■ Task to complete ■
Taking the line with "[Twitter] (79, 2481)" as the first and the line with "[YouTube] (65, 2481)" as the last, set down exactly every line in that range from the entries below, and no more.

■ Provided entries ■
----------
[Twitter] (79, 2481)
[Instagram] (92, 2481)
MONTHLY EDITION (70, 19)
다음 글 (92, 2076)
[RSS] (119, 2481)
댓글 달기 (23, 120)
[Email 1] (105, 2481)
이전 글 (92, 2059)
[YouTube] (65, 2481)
----------
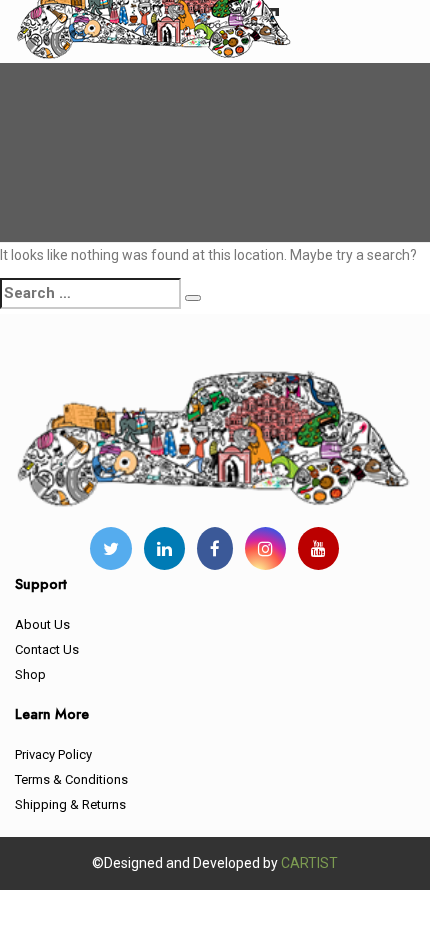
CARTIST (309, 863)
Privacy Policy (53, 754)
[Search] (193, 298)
----------
■ Result ■
[Twitter] (79, 2481)
[Instagram] (92, 2481)
MONTHLY EDITION (70, 19)
다음 글 (92, 2076)
[RSS] (119, 2481)
댓글 달기 (23, 120)
[Email 1] (105, 2481)
이전 글 (92, 2059)
[YouTube] (65, 2481)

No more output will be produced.